Published by First Second
Summary: Vera often feels like she doesn’t fit in–her family is from Russia and her single mom is struggling to put herself through school. When Vera hears about a Russian summer camp that’s paid for by the church, she’s sure she’s found a place to make new friends. She begs her mom to go, but when the big day finally arrives, she discovers camp isn’t the paradise she had imagined. She’s the youngest in her group, and the other kids are either mean to her or treat her condescendingly. The bathrooms are gross, and when she tries to make friends with a chipmunk, he bites her. Vera is relieved when the two weeks is over, but when her mom comes to pick her up, she tells Vera that she’s gotten an important job interview. Vera and her brother have to stay for two more weeks. Vera is desperate, but then slowly things start to change. She begins to enjoy striking out on her own, and by the last week, she’s made a friend from the younger group. Ultimately, Vera decides that camp is not for her; she doesn’t plan to return the next year, but she has learned a lot about herself and gained some confidence during her four weeks there. 256 pages; grades 5-8.

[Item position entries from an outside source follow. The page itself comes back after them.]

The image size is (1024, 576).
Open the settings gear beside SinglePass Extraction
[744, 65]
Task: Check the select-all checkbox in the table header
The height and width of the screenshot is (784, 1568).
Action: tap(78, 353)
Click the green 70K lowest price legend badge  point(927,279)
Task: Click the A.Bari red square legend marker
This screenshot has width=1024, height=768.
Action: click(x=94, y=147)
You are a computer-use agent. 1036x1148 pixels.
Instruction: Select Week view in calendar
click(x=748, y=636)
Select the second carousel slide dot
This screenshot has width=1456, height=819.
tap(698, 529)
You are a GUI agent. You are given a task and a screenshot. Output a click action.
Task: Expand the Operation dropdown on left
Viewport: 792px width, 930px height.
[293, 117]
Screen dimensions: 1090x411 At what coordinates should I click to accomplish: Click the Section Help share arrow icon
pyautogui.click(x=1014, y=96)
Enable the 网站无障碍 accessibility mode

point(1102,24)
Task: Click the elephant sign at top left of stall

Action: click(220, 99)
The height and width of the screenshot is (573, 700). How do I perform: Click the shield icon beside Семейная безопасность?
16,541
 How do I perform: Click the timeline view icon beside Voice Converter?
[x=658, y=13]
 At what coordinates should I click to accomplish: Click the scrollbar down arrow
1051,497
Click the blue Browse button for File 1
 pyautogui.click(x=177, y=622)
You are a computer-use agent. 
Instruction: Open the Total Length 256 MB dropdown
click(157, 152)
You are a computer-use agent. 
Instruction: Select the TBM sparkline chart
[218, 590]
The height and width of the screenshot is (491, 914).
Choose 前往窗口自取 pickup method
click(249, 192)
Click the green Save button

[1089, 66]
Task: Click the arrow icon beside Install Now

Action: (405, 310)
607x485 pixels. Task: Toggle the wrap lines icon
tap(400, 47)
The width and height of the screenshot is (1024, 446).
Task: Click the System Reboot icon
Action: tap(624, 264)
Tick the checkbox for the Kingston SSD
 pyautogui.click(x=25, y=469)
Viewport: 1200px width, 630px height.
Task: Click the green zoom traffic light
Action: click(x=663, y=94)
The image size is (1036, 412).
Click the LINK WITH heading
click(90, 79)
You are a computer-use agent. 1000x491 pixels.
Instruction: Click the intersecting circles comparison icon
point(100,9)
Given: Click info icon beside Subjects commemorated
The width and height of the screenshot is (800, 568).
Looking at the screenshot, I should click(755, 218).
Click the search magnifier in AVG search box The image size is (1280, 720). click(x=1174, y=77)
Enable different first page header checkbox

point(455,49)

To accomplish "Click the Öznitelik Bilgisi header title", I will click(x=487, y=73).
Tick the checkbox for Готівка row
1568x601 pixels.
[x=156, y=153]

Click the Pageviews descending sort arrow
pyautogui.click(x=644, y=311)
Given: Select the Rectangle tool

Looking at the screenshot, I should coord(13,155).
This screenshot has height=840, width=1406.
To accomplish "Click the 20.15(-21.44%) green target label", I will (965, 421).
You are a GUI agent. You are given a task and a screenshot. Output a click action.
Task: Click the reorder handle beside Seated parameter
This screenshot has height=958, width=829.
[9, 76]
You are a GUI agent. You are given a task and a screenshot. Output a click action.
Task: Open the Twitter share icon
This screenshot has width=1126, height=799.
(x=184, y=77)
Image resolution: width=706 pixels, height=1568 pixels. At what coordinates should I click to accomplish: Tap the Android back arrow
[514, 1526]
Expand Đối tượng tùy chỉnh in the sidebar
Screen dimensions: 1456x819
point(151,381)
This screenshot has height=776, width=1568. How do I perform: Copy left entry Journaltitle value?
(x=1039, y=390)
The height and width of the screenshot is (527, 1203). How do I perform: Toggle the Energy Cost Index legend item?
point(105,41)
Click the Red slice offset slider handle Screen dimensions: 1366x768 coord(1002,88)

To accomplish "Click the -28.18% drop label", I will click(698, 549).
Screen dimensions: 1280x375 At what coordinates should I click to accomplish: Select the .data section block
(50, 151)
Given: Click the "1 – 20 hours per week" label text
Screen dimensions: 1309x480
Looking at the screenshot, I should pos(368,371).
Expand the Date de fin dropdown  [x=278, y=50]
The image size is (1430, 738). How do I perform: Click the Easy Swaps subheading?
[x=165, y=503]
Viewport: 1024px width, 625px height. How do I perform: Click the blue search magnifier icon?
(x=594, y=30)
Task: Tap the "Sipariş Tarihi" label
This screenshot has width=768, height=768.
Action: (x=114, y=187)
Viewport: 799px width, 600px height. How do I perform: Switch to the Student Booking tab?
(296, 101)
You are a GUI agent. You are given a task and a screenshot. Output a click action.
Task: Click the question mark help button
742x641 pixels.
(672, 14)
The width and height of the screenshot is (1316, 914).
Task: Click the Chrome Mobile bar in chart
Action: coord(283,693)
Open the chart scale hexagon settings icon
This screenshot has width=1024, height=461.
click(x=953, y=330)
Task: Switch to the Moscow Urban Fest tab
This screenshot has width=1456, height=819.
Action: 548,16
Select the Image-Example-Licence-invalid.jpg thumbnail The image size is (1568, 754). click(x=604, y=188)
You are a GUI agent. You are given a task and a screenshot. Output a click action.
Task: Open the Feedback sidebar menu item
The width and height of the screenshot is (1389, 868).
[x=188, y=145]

Pros: Fans of Raina Telgemeier and other girl-memoir graphic novels will enjoy this summertime tale based on the author’s real experiences. The ending is kind of refreshing, in that Vera decides camp was a good growing experience, but it’s not her thing. I personally didn’t love the green and black color palate, but it was a good choice for the somewhat austere Russian camp.
Cons: Heads-up on a scene near the end that may raise an eyebrow or two from elementary parents: two of Vera’s older tentmates get in a fight; one of them steals the other one’s underpants after she’s gotten her period and runs them up a flagpole.